Testimonial
Liudmila Stayko

Im November 2011 legten unsere Kinder zum ersten Mal die Prüfung „Fit in Deutsch A1“ am Goethe-Institut ab. Seit jener Zeit ist es Tradition geworden am Goethe-Institut getestet zu werden. Wie und warum sind wir aber auf solch eine Idee gekommen? Die deutsche Sprache wird nӓmlich in unserem Gymnasium auf Wunsch der Schüler und ihrer Eltern erweitert beigebracht. Für uns Lehrer war es nicht nur einfach Interesse, sondern auch ein hӧheres Motivationsniveau mit dem Ziel, die deutsche Sprache als ein Instrument zum Erwerb weiterer spezieller Kenntnisse zu haben. Es war auch klar, dass die erfolgreiche Teilnahme an einer im Gemeinsamen europӓischen Referenzrahmen veranstalteten Bewertung nur positive Auswirkungen mitbringt. Und dann trafen wir den Beschluss. Heutzutage bekommen die Eltern unserer Schüler (sie sind immer noch unseren aktiven Helfer!) eine schriftliche Mitteilung, dass ihr Kind alle Chancen hat, die Prüfung erfolgreich bestehen zu kӧnnen. Nach dem elterlichen „Ja“ wird dann kontinuierliche Arbeit fortgesetzt …

Einige Zeit spӓter habe ich als Teilnehmerin an einem Fortbildungskurs am Moskauer humanitӓr-pӓdagogischen Institut die Gelegenheit genutzt, meinen Kollegen zu erzӓhlen, welche Prüfungsteile es gibt, welche Zeit jeder Teil braucht und wie die Einschӓtzungs-Skala aussieht. Wir haben uns auch viel Mühe bei der Auswahl der passenden Vorbereitungslehrwerke gegeben und setzen uns für die Bücher von Johannes Gerbes und Frauke van der Werff „Fit fürs Goethe-Zertifikat“ ein.

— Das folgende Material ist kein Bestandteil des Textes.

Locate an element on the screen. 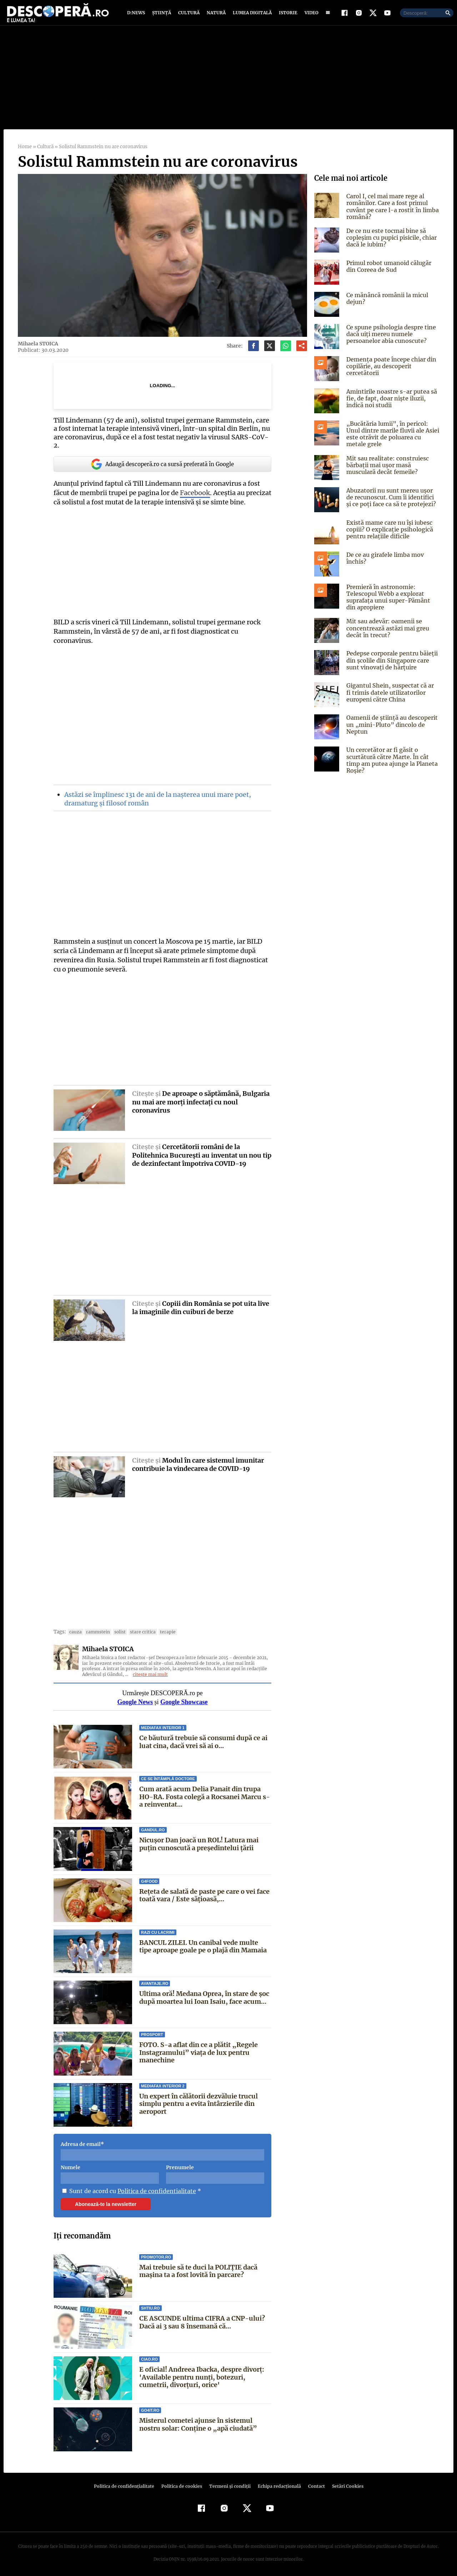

Besonders bemerkenswert war unser Besuch beim Goethe-Institut im April vorigen Jahres, weil die meisten unserer Kinder erst elf Jahre alt und ein bisschen ӓngstlich auf die Prüfung gespannt waren. An uns wurden allerlei Fragen gestellt: Würde man sie da im Goethe-Institut nur auf Deutsch ansprechen? Seien die Prüfer freundlich oder streng? Wenn bei einem nicht alles klappe, bekomme er oder sie dann auch in der Schule „ungenügend“? Eine Weile herrschte Aufregung. Nach einigen Minuten standen wir Lehrer jedoch schon alleine, weil die Kinder schnell ihre Klassenrӓume gefunden und mit der Arbeit begonnen haben. Natürlich waren wir auch auf die Ergebnisse und auf die Prüfung selbst ein bisschen gespannt. Desto überraschender war für uns die Frage der ersten mit den Prüfungsaufgaben fertig gewordenen Schülerin, wann wir nochmals kommen würden. Dadurch wurden wir Lehrer ermutigt und entspannter.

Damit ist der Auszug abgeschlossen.